▸ SHORT PROBLEM: Extract all of the rows below and reproduce every line verbatim.

======== INPUT MATERIAL ========

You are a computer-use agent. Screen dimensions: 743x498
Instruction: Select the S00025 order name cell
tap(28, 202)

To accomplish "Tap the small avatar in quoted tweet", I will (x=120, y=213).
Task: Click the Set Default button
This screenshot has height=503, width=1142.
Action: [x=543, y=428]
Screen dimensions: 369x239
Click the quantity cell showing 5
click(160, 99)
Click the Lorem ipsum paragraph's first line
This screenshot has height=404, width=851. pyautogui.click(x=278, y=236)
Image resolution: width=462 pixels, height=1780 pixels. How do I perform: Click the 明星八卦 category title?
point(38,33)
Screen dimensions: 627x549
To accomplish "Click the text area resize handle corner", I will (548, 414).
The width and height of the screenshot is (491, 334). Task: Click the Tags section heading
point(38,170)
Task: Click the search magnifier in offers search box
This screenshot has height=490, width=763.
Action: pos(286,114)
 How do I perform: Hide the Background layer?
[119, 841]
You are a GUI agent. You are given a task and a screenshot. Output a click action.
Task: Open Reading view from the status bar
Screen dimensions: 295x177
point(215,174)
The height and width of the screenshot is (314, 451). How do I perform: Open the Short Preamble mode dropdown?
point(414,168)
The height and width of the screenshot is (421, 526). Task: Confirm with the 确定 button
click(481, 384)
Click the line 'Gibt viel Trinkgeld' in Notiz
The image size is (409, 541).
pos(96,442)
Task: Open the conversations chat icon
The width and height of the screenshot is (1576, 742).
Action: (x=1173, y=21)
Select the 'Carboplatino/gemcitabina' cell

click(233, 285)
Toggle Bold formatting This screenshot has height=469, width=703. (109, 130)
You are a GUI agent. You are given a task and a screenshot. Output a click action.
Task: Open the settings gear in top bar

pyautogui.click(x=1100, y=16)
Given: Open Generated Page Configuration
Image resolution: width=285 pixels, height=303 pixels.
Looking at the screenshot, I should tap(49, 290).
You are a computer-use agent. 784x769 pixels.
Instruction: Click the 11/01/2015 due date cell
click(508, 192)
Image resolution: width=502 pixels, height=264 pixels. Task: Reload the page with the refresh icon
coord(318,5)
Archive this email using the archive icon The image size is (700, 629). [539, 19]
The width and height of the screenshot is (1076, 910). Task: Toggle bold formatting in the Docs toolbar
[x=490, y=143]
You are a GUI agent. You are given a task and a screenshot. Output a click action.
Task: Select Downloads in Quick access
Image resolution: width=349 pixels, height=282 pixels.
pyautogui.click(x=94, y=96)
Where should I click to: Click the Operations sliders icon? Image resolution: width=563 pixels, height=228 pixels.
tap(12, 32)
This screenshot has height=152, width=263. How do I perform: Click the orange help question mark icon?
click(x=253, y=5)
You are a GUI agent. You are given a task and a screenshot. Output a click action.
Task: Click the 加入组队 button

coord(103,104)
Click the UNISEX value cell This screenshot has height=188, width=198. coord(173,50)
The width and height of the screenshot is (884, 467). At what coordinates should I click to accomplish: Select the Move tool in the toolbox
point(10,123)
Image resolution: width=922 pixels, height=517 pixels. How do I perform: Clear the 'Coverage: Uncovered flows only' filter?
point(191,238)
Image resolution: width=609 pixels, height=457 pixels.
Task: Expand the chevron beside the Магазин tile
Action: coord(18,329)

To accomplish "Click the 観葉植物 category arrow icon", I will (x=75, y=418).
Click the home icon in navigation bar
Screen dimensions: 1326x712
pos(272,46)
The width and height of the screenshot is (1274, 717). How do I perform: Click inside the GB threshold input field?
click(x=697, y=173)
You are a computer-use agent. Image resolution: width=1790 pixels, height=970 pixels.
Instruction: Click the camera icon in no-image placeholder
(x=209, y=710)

========

▸ SOLUTION BELOW:
You are a computer-use agent. Screen dimensions: 743x498
Instruction: Select the S00025 order name cell
tap(28, 202)

To accomplish "Tap the small avatar in quoted tweet", I will (x=120, y=213).
Task: Click the Set Default button
This screenshot has height=503, width=1142.
Action: [x=543, y=428]
Screen dimensions: 369x239
Click the quantity cell showing 5
click(160, 99)
Click the Lorem ipsum paragraph's first line
This screenshot has height=404, width=851. pyautogui.click(x=278, y=236)
Image resolution: width=462 pixels, height=1780 pixels. How do I perform: Click the 明星八卦 category title?
point(38,33)
Screen dimensions: 627x549
To accomplish "Click the text area resize handle corner", I will (548, 414).
The width and height of the screenshot is (491, 334). Task: Click the Tags section heading
point(38,170)
Task: Click the search magnifier in offers search box
This screenshot has height=490, width=763.
Action: pos(286,114)
 How do I perform: Hide the Background layer?
[119, 841]
You are a GUI agent. You are given a task and a screenshot. Output a click action.
Task: Open Reading view from the status bar
Screen dimensions: 295x177
point(215,174)
The height and width of the screenshot is (314, 451). How do I perform: Open the Short Preamble mode dropdown?
point(414,168)
The height and width of the screenshot is (421, 526). Task: Confirm with the 确定 button
click(481, 384)
Click the line 'Gibt viel Trinkgeld' in Notiz
The image size is (409, 541).
pos(96,442)
Task: Open the conversations chat icon
The width and height of the screenshot is (1576, 742).
Action: (x=1173, y=21)
Select the 'Carboplatino/gemcitabina' cell

click(233, 285)
Toggle Bold formatting This screenshot has height=469, width=703. (109, 130)
You are a GUI agent. You are given a task and a screenshot. Output a click action.
Task: Open the settings gear in top bar

pyautogui.click(x=1100, y=16)
Given: Open Generated Page Configuration
Image resolution: width=285 pixels, height=303 pixels.
Looking at the screenshot, I should tap(49, 290).
You are a computer-use agent. 784x769 pixels.
Instruction: Click the 11/01/2015 due date cell
click(508, 192)
Image resolution: width=502 pixels, height=264 pixels. Task: Reload the page with the refresh icon
coord(318,5)
Archive this email using the archive icon The image size is (700, 629). [539, 19]
The width and height of the screenshot is (1076, 910). Task: Toggle bold formatting in the Docs toolbar
[x=490, y=143]
You are a GUI agent. You are given a task and a screenshot. Output a click action.
Task: Select Downloads in Quick access
Image resolution: width=349 pixels, height=282 pixels.
pyautogui.click(x=94, y=96)
Where should I click to: Click the Operations sliders icon? Image resolution: width=563 pixels, height=228 pixels.
tap(12, 32)
This screenshot has height=152, width=263. How do I perform: Click the orange help question mark icon?
click(x=253, y=5)
You are a GUI agent. You are given a task and a screenshot. Output a click action.
Task: Click the 加入组队 button

coord(103,104)
Click the UNISEX value cell This screenshot has height=188, width=198. coord(173,50)
The width and height of the screenshot is (884, 467). At what coordinates should I click to accomplish: Select the Move tool in the toolbox
point(10,123)
Image resolution: width=922 pixels, height=517 pixels. How do I perform: Clear the 'Coverage: Uncovered flows only' filter?
point(191,238)
Image resolution: width=609 pixels, height=457 pixels.
Task: Expand the chevron beside the Магазин tile
Action: coord(18,329)

To accomplish "Click the 観葉植物 category arrow icon", I will (x=75, y=418).
Click the home icon in navigation bar
Screen dimensions: 1326x712
pos(272,46)
The width and height of the screenshot is (1274, 717). How do I perform: Click inside the GB threshold input field?
click(x=697, y=173)
You are a computer-use agent. Image resolution: width=1790 pixels, height=970 pixels.
Instruction: Click the camera icon in no-image placeholder
(x=209, y=710)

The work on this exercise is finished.